Wednesday, March 26, 2014

Leadership and Being Elected

This morning, as I was greeting students in front of the school, one of them stopped for a short conversation, saying at one point: “I wasn't elected to the Senior Council.” That led to some comments about leadership, and the fact that you don’t have to be elected to a position in order to be a leader. In fact, losing an election is probably a fine way of finding out your true disposition towards leadership. Did you mostly want to be elected, or did you mostly want to be a leader? Elections increase expectations, but they don’t make you a better leader.

Leadership may be pursued and exercised without a single title to your name. As I think about good leaders, three aspects of “leadership” stand out to me right now, among the many that are available. Leadership involves the developed capacity to engage in genuine listening, pro-active direction, and graceful persistence. Insofar as these are recognized, taken on, and advanced, leadership grows and deepens.

Genuine listening is more than looking attentive while someone else is speaking. It means being fully in the moment, actively thinking about and absorbing the other person’s words, intentions, and actions. We know people who seem to be fully engaged when they speak with us, as if there was nothing else in the world more important. Politicians have a knack for doing this, as do teachers in general, or even those who successfully wait on tables in restaurants. It’s a developed habit of attention, and good leaders know that such input provides the true substance of what they work with as leaders.

Pro-active direction refers to that unique combination of calculated risk-taking, decision-making, and follow-through that is the exercise of leadership and that may either work very well or fail miserably. This aspect is the difference between those who just think they know better, but don’t do anything to move forward in making it happen, and those who think they might know better, and who take steps in that direction in order to find out. Without somebody doing something, somebody else will, and whatever direction you had envisioned goes off somewhere else. “Our lives begin to end the day we become silent about things that matter.” (Martin Luther King, Jr.) Leadership rests on the willingness to make the choices and take the actions necessary to move a vision, the things that matter, forward.

Graceful persistence describes the long-term intentionality that is carried onward step by step, at each corner and through each relevant situation. It’s the decisions, conversations, suggestions, challenges, celebrations, hires, budget projections, and evaluation measures that bring a bearing, priority, or goal to life. It is done quietly and inexorably, proceeding with measured stubbornness balanced with tact and a graceful disposition. Great social movements start that way. De La Salle started the Brothers that way.
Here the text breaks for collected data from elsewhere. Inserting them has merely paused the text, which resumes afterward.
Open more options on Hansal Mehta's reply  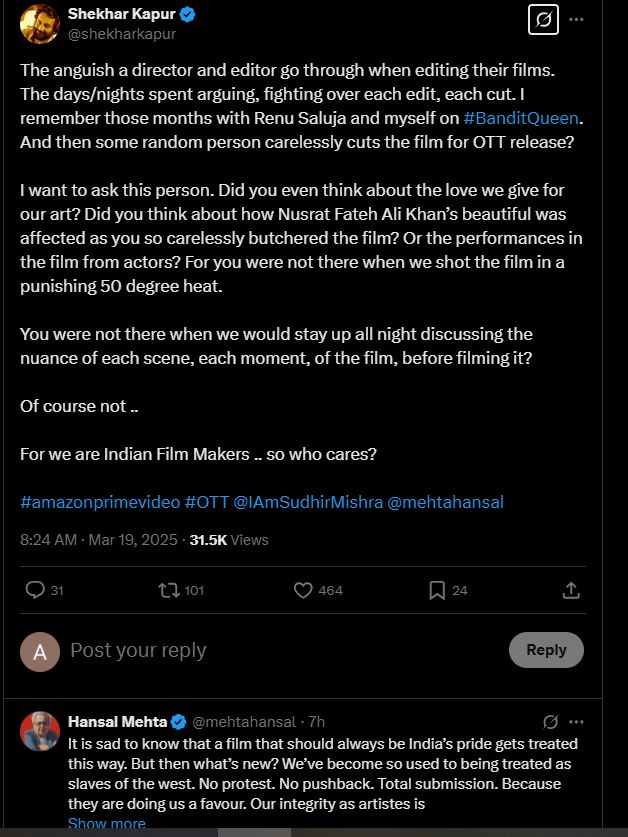[577, 722]
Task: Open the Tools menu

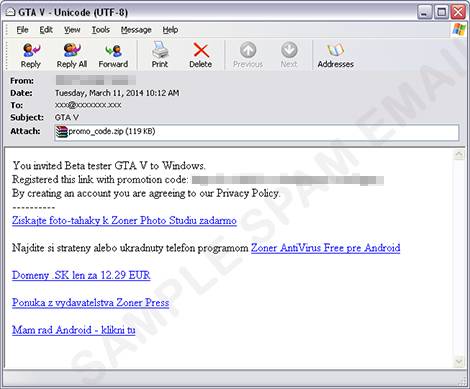Action: 101,30
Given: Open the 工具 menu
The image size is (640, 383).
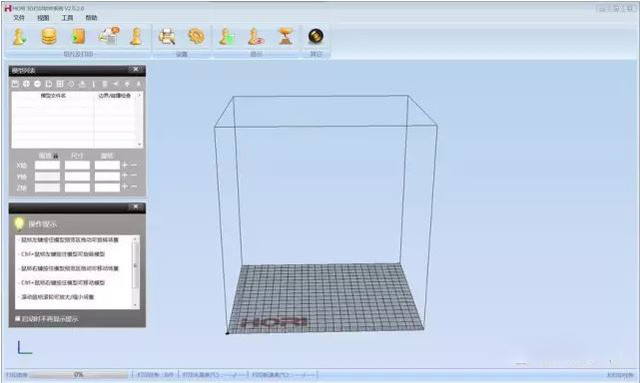Looking at the screenshot, I should pyautogui.click(x=67, y=18).
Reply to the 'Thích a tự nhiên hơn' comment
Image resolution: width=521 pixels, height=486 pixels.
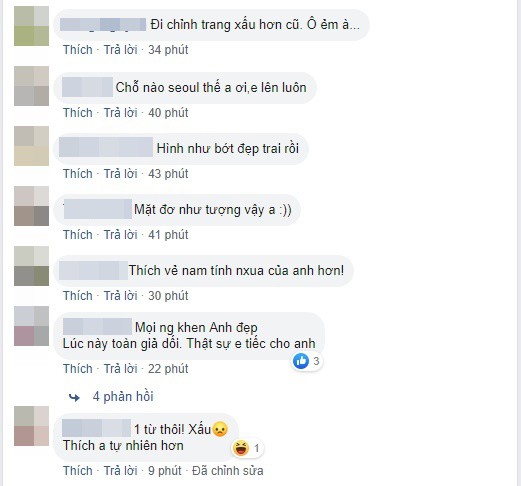click(x=120, y=471)
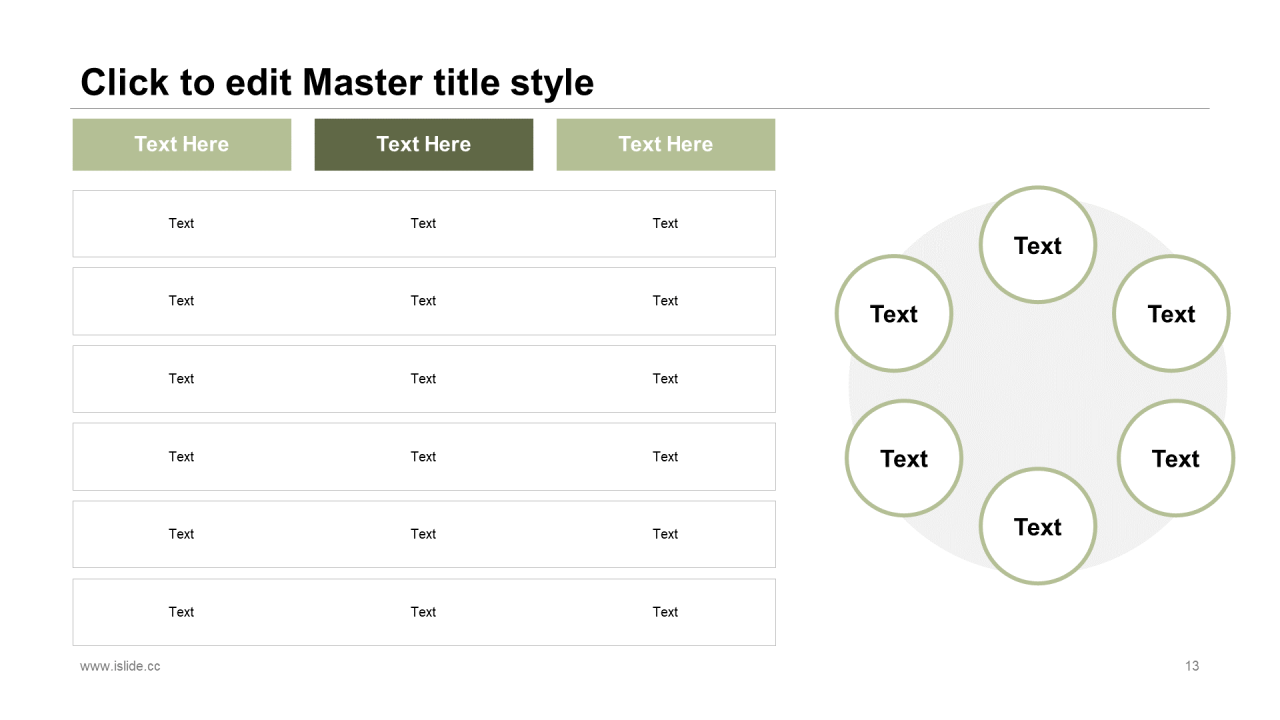
Task: Select the lower-right 'Text' circle of the ring
Action: pyautogui.click(x=1175, y=458)
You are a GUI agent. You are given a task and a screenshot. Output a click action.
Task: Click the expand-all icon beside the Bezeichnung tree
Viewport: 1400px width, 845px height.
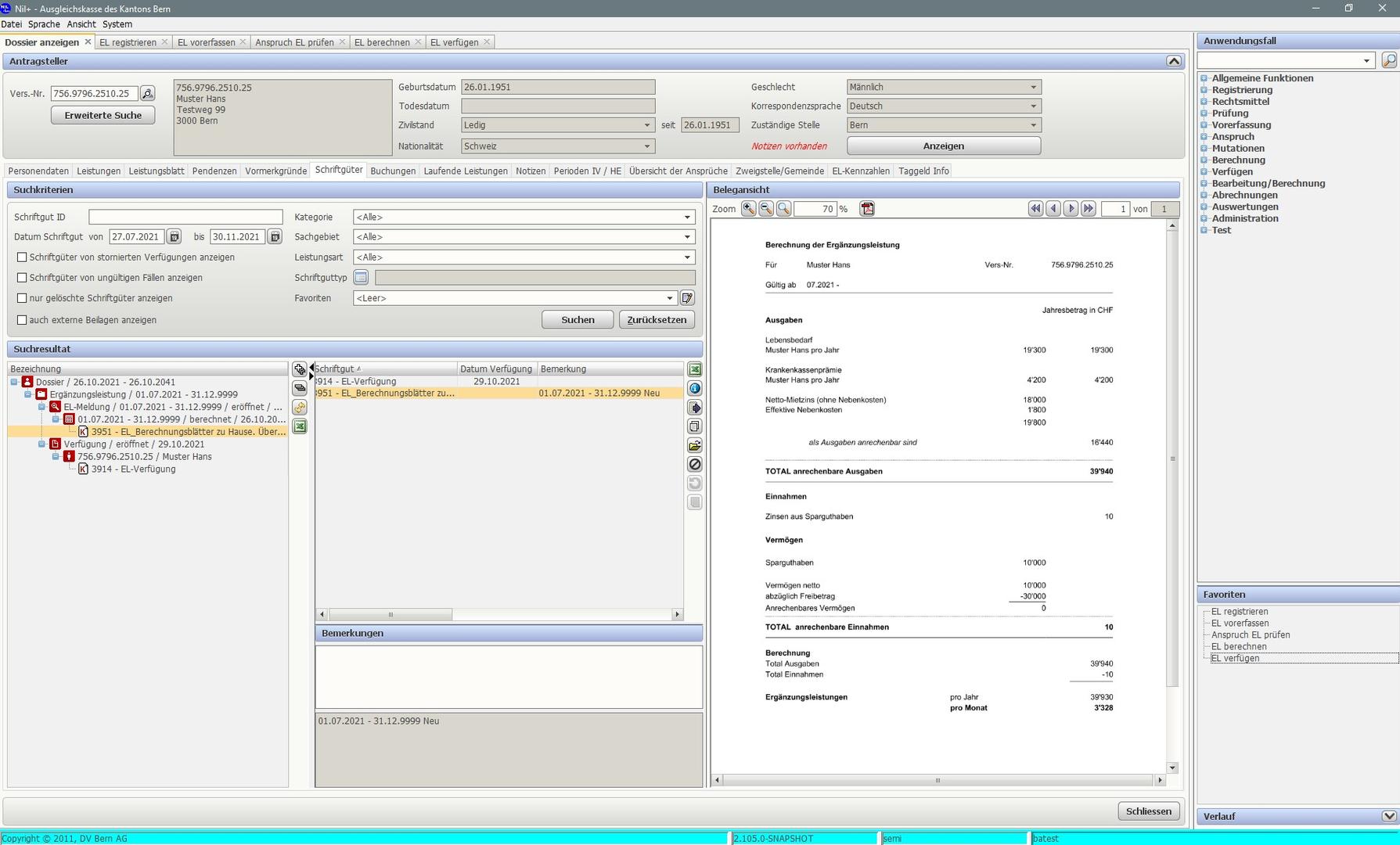coord(300,369)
Even the Bible has stories that illustrate this characteristic (Luke 18:1-8; 11:5-8). Jesus knew it. Things are accomplished through thoughtful, well-received, respectful, consistent, nimble, focused, small actions of all kinds that create a current of activity leading to the desired end.

Of course, one can recognize and agree with these three characteristics of leadership without fully possessing any of them. Knowing is different than doing; but knowing helps. These are areas of potentially acquired mastery that each person brings to life in his/her own context and according to his/her own talents and personality. We have to bring them to life in our own little world first. As they begin to be developed, other challenges and opportunities will call us forward, and the whole thing becomes much more interesting. It may even be that we are elected or invited to a position of leadership. But that would simply be the ticket into a new game, and not the game itself. The real fun happens on the field.

In the picture above, I think the real leader is the last penguin.